• Work request
Please copy, exactly as they appear below, the lines from the one containing "Image resolution: width=402" through the one containing "Expand the Adicionar".
==========
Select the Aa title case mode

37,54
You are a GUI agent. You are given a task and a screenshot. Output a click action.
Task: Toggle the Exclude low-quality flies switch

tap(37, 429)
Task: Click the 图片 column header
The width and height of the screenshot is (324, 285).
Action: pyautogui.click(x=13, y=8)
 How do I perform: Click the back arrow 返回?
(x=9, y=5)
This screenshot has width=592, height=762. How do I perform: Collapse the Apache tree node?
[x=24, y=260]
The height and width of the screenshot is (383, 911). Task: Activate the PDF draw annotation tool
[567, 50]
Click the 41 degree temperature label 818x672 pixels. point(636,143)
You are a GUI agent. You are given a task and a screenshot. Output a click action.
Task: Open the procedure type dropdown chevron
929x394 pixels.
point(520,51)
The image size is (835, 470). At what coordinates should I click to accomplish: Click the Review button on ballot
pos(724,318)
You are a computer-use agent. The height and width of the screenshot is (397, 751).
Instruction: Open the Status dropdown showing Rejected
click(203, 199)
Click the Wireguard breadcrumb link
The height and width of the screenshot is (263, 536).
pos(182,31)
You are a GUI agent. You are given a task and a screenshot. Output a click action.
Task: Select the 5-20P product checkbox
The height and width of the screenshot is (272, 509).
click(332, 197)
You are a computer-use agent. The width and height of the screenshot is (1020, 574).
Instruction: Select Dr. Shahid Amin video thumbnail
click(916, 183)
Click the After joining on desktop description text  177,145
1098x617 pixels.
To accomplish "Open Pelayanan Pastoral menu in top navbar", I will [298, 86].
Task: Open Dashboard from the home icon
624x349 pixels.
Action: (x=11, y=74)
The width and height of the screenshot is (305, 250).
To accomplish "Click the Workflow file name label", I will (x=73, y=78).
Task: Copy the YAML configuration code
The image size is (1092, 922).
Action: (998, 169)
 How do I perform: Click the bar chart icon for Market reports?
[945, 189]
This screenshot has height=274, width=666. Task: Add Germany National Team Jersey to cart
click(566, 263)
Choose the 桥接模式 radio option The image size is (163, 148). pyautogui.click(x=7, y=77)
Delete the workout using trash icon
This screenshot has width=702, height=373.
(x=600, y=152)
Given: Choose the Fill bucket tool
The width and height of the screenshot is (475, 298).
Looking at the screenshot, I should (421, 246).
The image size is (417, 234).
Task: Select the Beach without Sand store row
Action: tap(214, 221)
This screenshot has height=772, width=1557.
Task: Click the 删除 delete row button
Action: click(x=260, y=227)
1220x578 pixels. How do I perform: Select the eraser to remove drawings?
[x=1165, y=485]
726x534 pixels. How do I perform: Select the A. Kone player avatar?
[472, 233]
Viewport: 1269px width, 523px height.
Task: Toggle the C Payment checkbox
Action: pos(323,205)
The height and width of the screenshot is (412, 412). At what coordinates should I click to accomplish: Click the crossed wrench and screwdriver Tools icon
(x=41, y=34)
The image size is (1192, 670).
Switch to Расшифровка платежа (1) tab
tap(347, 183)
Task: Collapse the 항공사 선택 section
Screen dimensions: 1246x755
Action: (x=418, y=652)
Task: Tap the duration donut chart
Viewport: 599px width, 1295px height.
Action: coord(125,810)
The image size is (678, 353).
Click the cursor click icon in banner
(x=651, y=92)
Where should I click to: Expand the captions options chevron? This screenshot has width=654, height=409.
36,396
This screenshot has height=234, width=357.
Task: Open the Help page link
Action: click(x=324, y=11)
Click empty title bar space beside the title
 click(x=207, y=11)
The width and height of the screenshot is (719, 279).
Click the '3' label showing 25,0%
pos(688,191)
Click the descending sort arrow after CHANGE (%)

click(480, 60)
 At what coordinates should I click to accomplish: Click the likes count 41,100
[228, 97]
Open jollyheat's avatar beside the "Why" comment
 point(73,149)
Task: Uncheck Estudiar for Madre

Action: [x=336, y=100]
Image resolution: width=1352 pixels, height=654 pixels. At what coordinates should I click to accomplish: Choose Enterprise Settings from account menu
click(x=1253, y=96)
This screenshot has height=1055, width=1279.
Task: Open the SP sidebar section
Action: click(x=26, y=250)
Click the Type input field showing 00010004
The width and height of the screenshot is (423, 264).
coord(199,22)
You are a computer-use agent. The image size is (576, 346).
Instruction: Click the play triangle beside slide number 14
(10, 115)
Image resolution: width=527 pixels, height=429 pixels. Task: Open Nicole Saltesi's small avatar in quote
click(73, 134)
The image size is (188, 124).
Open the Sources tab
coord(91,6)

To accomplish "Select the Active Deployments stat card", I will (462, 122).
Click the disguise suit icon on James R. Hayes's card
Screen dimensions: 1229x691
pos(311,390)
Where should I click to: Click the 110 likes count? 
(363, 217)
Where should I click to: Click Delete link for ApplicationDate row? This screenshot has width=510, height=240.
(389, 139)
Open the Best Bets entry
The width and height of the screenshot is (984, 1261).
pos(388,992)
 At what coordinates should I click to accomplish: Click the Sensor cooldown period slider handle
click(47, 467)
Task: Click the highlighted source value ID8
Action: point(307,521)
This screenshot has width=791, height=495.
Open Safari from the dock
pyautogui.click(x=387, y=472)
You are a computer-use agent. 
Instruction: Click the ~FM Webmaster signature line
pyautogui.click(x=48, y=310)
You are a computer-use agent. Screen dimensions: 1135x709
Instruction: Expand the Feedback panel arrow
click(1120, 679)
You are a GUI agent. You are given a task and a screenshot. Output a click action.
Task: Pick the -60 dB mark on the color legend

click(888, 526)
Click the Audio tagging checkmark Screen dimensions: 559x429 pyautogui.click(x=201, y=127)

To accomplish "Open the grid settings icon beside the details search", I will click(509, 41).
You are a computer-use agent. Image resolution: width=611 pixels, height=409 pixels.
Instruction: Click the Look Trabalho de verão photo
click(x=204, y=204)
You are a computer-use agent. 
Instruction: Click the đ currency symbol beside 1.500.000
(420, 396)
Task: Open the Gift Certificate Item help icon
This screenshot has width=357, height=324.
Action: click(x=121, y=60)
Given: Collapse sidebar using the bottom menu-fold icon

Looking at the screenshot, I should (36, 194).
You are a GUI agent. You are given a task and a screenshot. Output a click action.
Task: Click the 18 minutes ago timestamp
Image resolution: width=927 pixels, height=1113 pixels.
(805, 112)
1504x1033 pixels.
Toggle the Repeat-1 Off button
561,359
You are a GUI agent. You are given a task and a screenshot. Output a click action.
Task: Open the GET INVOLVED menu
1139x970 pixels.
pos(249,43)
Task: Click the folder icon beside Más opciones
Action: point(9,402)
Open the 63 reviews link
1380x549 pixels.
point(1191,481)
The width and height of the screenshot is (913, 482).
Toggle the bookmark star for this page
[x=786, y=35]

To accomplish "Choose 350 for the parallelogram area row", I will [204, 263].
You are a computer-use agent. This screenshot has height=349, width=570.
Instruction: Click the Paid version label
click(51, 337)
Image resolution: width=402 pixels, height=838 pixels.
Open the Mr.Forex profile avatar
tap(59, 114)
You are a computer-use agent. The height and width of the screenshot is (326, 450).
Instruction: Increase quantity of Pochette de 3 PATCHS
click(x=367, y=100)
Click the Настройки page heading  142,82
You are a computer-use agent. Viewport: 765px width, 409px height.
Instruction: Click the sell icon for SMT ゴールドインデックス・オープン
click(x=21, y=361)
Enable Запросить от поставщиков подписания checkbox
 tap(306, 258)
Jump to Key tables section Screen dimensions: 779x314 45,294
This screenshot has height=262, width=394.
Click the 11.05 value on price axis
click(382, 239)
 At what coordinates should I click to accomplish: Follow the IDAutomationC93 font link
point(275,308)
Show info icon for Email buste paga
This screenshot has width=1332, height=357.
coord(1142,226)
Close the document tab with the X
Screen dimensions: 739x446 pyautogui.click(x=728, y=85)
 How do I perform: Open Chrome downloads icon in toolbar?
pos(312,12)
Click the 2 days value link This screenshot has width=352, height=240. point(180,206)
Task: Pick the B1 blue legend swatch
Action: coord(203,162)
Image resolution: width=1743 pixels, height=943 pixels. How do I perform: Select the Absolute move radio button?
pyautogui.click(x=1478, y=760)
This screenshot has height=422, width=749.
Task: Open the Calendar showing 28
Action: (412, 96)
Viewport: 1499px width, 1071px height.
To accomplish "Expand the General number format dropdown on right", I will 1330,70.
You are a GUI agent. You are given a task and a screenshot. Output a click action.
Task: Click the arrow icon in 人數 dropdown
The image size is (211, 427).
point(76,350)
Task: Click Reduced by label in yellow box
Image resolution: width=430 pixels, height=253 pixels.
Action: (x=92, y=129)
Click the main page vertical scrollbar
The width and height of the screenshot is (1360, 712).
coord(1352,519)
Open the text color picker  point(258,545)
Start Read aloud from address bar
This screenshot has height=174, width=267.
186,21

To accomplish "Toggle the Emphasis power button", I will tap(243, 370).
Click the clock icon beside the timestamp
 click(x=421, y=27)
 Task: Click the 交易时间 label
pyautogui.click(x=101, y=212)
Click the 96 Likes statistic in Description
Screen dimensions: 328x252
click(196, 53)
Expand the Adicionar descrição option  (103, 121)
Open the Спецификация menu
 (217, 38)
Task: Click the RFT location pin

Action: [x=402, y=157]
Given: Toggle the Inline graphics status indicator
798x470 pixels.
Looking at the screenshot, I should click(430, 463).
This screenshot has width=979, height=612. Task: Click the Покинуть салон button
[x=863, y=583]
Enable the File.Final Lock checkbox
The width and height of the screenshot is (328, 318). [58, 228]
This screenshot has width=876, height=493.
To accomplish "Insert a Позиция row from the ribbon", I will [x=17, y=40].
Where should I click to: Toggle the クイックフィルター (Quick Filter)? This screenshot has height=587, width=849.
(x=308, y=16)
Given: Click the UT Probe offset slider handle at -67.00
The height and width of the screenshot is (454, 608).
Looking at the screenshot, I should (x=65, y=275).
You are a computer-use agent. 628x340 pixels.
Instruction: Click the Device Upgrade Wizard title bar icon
==========
• Result
Image resolution: width=402 pixels, height=838 pixels.
Open the Mr.Forex profile avatar
tap(59, 114)
You are a computer-use agent. The height and width of the screenshot is (326, 450).
Instruction: Increase quantity of Pochette de 3 PATCHS
click(x=367, y=100)
Click the Настройки page heading  142,82
You are a computer-use agent. Viewport: 765px width, 409px height.
Instruction: Click the sell icon for SMT ゴールドインデックス・オープン
click(x=21, y=361)
Enable Запросить от поставщиков подписания checkbox
 tap(306, 258)
Jump to Key tables section Screen dimensions: 779x314 45,294
This screenshot has height=262, width=394.
Click the 11.05 value on price axis
click(382, 239)
 At what coordinates should I click to accomplish: Follow the IDAutomationC93 font link
point(275,308)
Show info icon for Email buste paga
This screenshot has width=1332, height=357.
coord(1142,226)
Close the document tab with the X
Screen dimensions: 739x446 pyautogui.click(x=728, y=85)
 How do I perform: Open Chrome downloads icon in toolbar?
pos(312,12)
Click the 2 days value link This screenshot has width=352, height=240. point(180,206)
Task: Pick the B1 blue legend swatch
Action: coord(203,162)
Image resolution: width=1743 pixels, height=943 pixels. How do I perform: Select the Absolute move radio button?
pyautogui.click(x=1478, y=760)
This screenshot has height=422, width=749.
Task: Open the Calendar showing 28
Action: (412, 96)
Viewport: 1499px width, 1071px height.
To accomplish "Expand the General number format dropdown on right", I will 1330,70.
You are a GUI agent. You are given a task and a screenshot. Output a click action.
Task: Click the arrow icon in 人數 dropdown
The image size is (211, 427).
point(76,350)
Task: Click Reduced by label in yellow box
Image resolution: width=430 pixels, height=253 pixels.
Action: (x=92, y=129)
Click the main page vertical scrollbar
The width and height of the screenshot is (1360, 712).
coord(1352,519)
Open the text color picker  point(258,545)
Start Read aloud from address bar
This screenshot has height=174, width=267.
186,21

To accomplish "Toggle the Emphasis power button", I will tap(243, 370).
Click the clock icon beside the timestamp
 click(x=421, y=27)
 Task: Click the 交易时间 label
pyautogui.click(x=101, y=212)
Click the 96 Likes statistic in Description
Screen dimensions: 328x252
click(196, 53)
Expand the Adicionar descrição option  (103, 121)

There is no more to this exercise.